-- Task objective --
Below are records; work out how many of their lines hold the string "target" and give that number alone.

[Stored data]
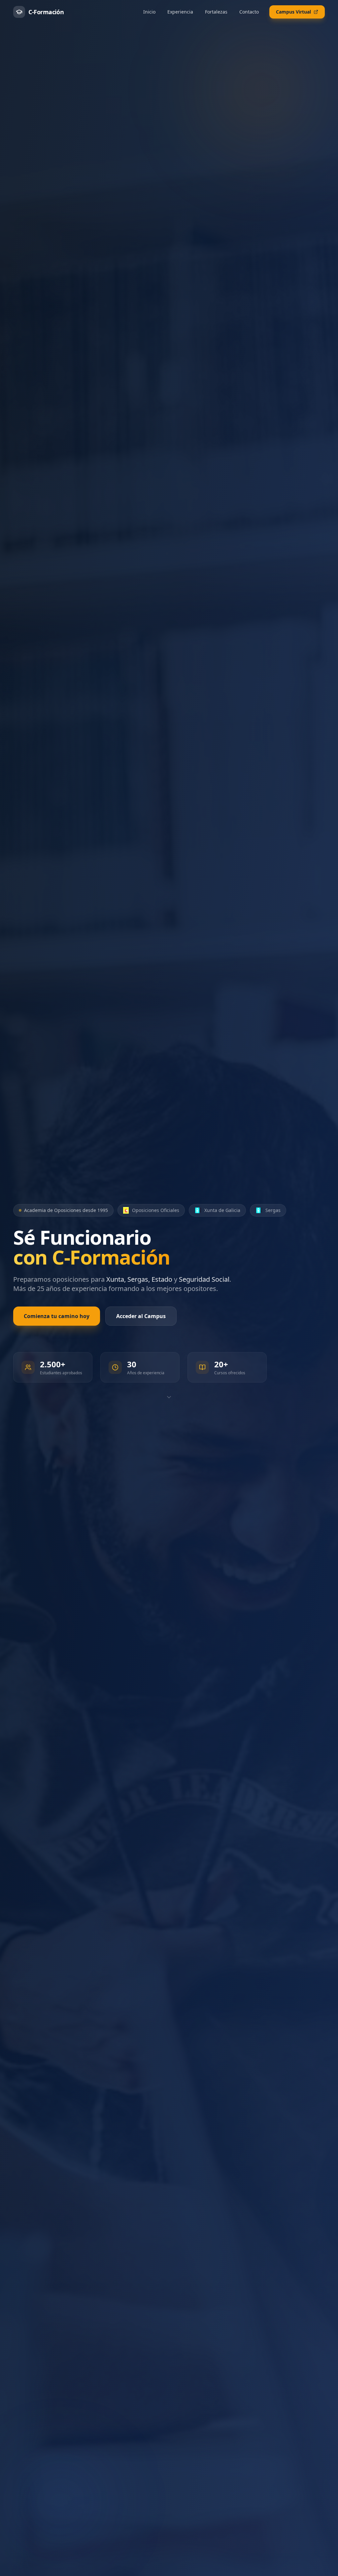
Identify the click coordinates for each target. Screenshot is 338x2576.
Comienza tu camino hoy (56, 1316)
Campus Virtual (293, 12)
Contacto (249, 12)
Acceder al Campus (141, 1316)
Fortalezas (216, 12)
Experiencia (180, 12)
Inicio (149, 12)
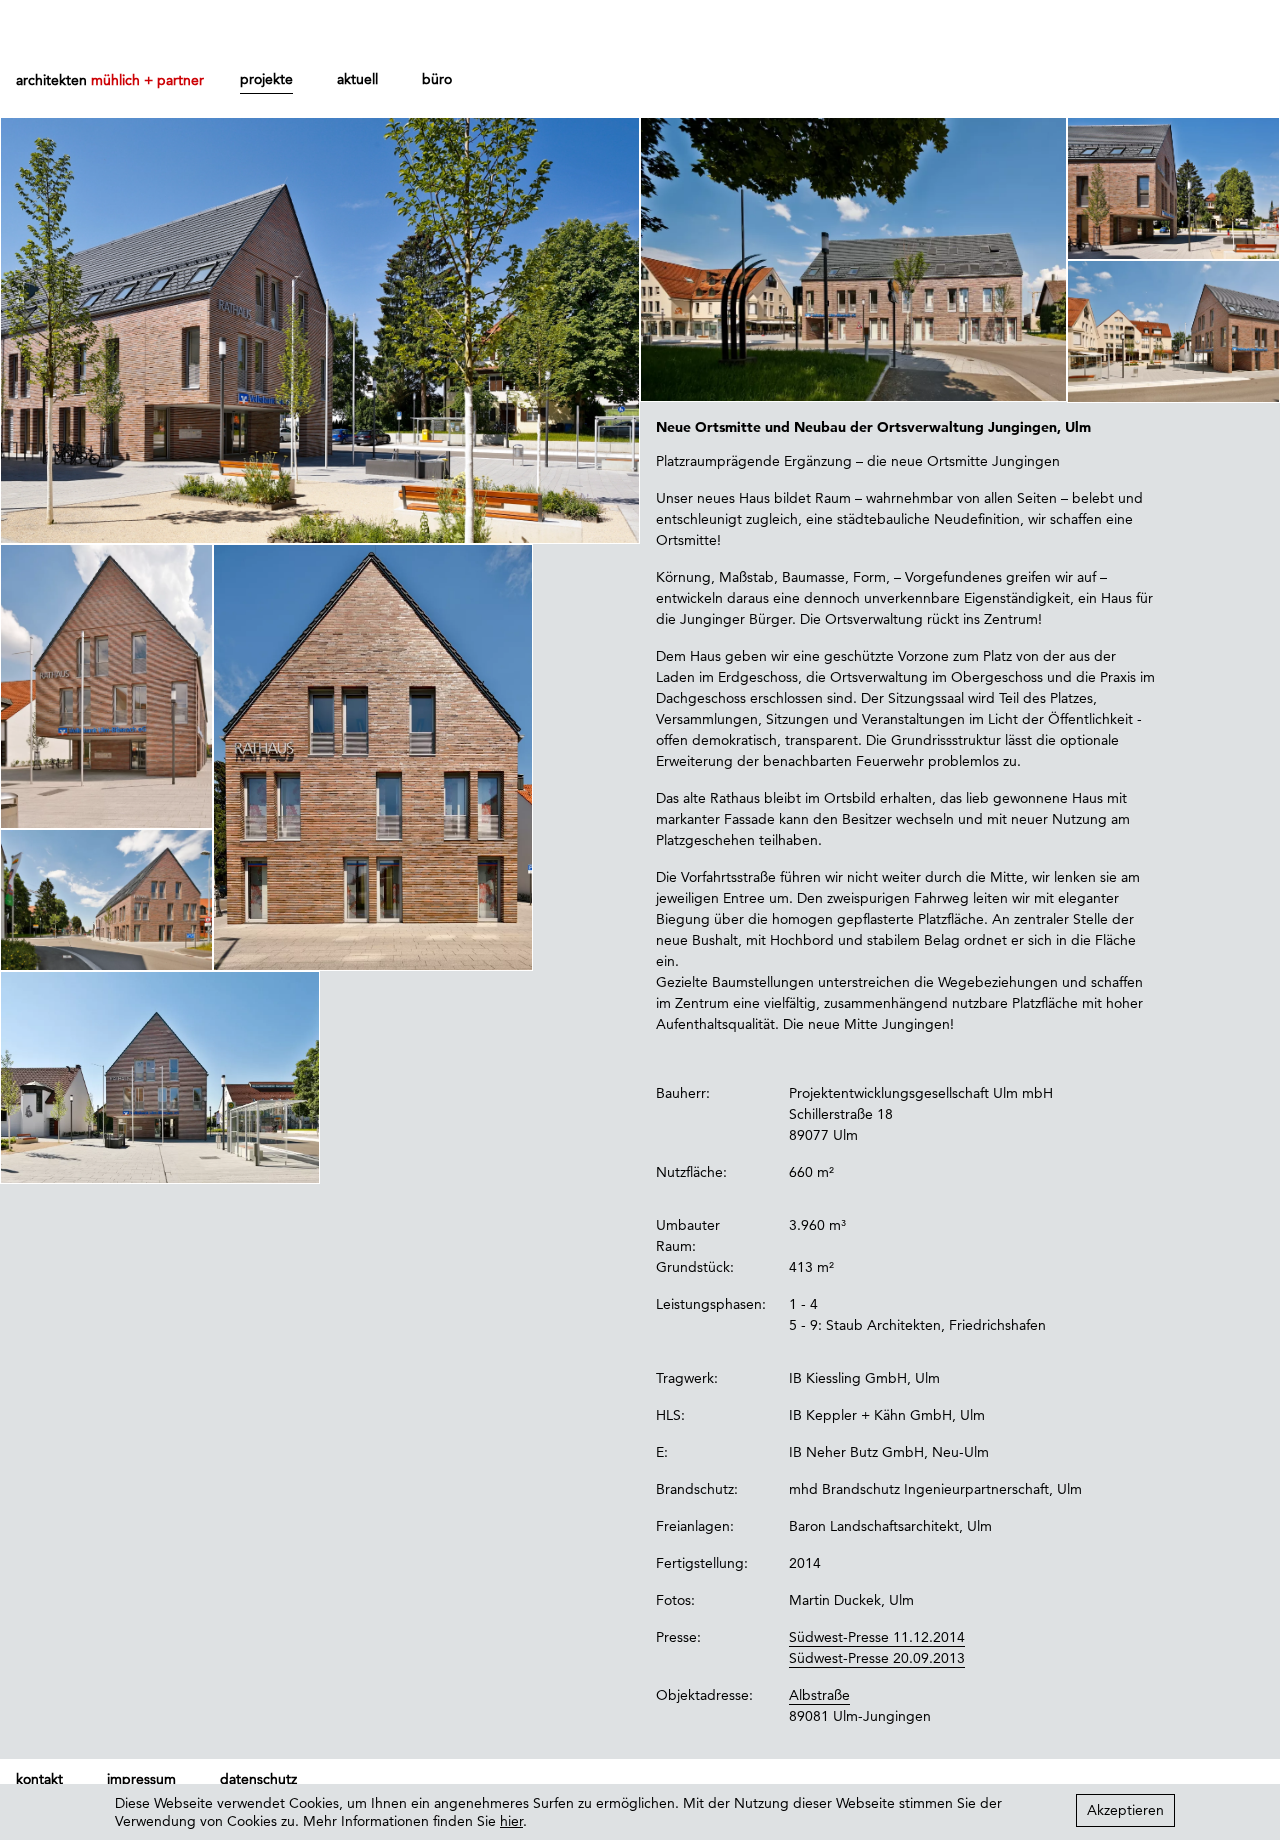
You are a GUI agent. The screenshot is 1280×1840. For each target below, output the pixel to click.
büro (437, 79)
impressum (141, 1779)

-- Problem solution --
2